By 2006, Achuthanandan was 82 years old—long past the age when political careers are expected to end. But Kerala had other plans. Riding a wave of public admiration and internal party wrangling, VS became Chief Minister of Kerala, fulfilling a dream that had eluded him for decades.
His tenure (2006–2011) was not dazzling in the way technocrats prefer. It was uncomfortable, often combative, and brimming with moral courage. He cracked down on land mafia in Munnar, reclaimed illegally occupied state property, and stared down corporate encroachments. He went after lottery barons, defended public education, and championed free software before it was fashionable. In a rare act of political uprightness, his administration prosecuted and secured conviction of former minister R. Balakrishna Pillai—a move that drew both applause and ire. But what defined his chief ministership was not just policy. It was his posture. In an age of spin, VS remained an old-school socialist: rumpled, sincere, and ready to walk through rain-soaked rice fields to speak with paddy farmers.

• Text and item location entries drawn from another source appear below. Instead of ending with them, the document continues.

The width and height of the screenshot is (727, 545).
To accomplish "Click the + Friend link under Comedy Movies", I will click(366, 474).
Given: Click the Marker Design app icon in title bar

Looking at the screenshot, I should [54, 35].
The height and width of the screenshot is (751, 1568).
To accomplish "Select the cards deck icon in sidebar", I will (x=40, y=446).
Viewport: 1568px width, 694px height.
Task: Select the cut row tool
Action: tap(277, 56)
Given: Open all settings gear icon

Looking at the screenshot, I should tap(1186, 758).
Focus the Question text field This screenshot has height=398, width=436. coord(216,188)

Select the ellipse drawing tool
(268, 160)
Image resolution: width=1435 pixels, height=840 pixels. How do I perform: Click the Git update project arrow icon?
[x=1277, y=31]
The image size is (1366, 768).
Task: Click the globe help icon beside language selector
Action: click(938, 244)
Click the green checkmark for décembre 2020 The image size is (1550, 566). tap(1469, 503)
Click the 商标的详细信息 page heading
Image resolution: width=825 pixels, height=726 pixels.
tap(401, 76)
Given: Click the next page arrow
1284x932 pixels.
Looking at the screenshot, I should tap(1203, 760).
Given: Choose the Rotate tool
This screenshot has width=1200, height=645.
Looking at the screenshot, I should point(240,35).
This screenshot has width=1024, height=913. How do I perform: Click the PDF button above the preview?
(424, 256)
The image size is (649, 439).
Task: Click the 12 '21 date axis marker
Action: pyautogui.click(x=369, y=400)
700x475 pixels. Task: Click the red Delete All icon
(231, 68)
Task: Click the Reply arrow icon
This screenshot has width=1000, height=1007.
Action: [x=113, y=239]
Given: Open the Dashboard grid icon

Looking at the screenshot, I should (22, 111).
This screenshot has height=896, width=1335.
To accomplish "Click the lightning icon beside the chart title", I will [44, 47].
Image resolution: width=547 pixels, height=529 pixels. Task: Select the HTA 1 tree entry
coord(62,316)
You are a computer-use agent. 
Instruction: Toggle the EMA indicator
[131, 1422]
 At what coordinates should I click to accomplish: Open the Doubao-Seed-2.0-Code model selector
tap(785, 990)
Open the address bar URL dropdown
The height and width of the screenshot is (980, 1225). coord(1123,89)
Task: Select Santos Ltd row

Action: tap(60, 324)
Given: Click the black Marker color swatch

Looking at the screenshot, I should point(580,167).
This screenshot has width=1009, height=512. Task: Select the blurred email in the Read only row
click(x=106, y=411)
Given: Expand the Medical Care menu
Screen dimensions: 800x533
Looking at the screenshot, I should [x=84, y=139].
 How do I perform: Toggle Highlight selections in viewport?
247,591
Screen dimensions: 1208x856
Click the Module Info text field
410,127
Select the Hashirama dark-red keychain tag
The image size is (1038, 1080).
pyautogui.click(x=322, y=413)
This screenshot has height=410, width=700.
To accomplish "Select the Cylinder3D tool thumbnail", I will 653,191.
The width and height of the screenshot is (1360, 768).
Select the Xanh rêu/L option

VS never aspired to be a national leader in the traditional sense. He wasn’t a headline-chaser. Yet few state leaders wielded such moral authority across India. He stood for a cleaner politics, one that was increasingly endangered in the new age of media-friendly populism and corporate alliances. Even as controversies occasionally dogged him—most infamously, a poorly received comment after the 2008 Mumbai attacks—his standing among the public rarely wavered. His speeches were fiery but never hollow. His silences, rare but heavy.
When the CPI(M) sidelined him in later years, it was not without protest. Supporters saw in him not just a politician, but an embodiment of the values the party once stood for. In many ways, V.S. Achuthanandan was Kerala’s conscience, asking uncomfortable questions long after others had moved on to convenience. In 2016, he stepped down from active politics and retreated into near-seclusion. After a stroke in 2019, his public appearances ceased. On 21 July 2025, after a prolonged illness, the last revolutionary of his kind passed away in Thiruvananthapuram.
India’s political class—from Prime Minister Modi to Chief Minister Vijayan—issued solemn tributes. But none could fully capture what VS meant to Kerala. He was not just its oldest CM, or the last founding Marxist, or a respected reformer. He was something more intimate, more irreplaceable to every comrade in Kerala irrespective of their affiliation.